## DOCUMENT TEXT
▽
A story in fifty words…no more…no less. The Daily Post Challenge: Fifty
Tensely gripping the armrests, she received the ophthalmologist’s proclamation. The weight of it slammed into her chest.
“You will lose your vision…nothing can be done…”
He placed the heavy mantle of loss over her shoulders and a darkness settled upon her.
“Go now and live your life…” he said dispassionately.
This post is a response to a writing challenge from The Daily Post. The instruction was to write a story of exactly fifty words. It is called “a fifty.” I began to think of memories and scenes in my head that would lend themselves to this economy of words, a succinct picture in words. As I am new at the art of blogging, I am at times stifled and worried that I do not have “enough” of interest to write, or “enough” talent and creativity. But that is not so…
This story is a true story. We met a beggar boy, no older than 5 years, on the streets of Lima Peru where we took our children on a family vacation. We called it a “vacation with a purpose.” As a family, we worked in an orphanage, each of us with our own job to carry out. My children ate and played with the orphans at Kids Alive. They saw first-hand the effects of poverty on a child. These discarded children had nothing but lice, scabies and whatever bits of trash they could hoard before arriving at Kids Alive. And yet…they were full of life, joy and gratitude since they had been rescued from the trash heaps and brought to the orphanage. There they were given 2 outfits of clothing, a school uniform and supplies, 3 meals a day, medical care, a bed and a roof over their heads. To them, it was pure luxury and they were living in paradise! Enough is clearly a matter of perspective and experience.
△
## TASK BRIEF
Extend the blog post about the fifty-word story challenge, picking up right after its final sentence.

## DATA SHOWN
▽
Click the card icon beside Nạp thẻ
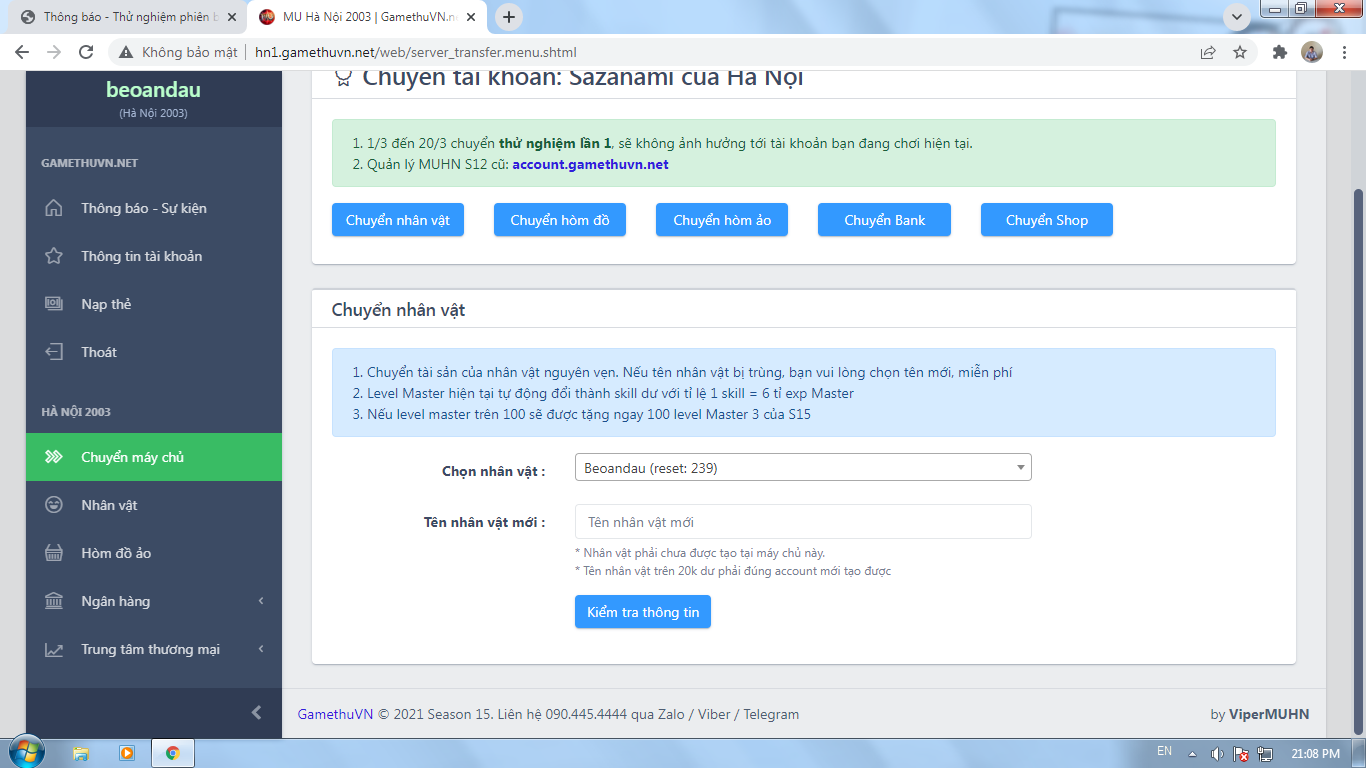Viewport: 1366px width, 768px height. click(54, 304)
△
## FINAL ANSWER
The purpose of this trip was to teach our children to be grateful for what they have and to realize how much of the world does not know the excess in which we live as Americans. We wanted them to learn the joy of sharing what they have with others. It was important to us that they learn to treat all people with dignity and respect, since we are all the same. And we wanted them to value the right things in life: family, friendships, generosity, hard work, service to others, and gratitude. I dare say the lessons were learned and my children were forever changed by this two-week trip to one of the poorest countries in the world.
“Enough is as good as a feast”~Mary Poppins
And now for my first “fifty”:
The ragged street urchin sang, playing his broken ukulele. He held out his grubby hand. I gave him an apple and thanked him for his performance. His eyes lit up in gratitude for it was enough to satisfy him until the next wave of hunger pangs. How much is enough?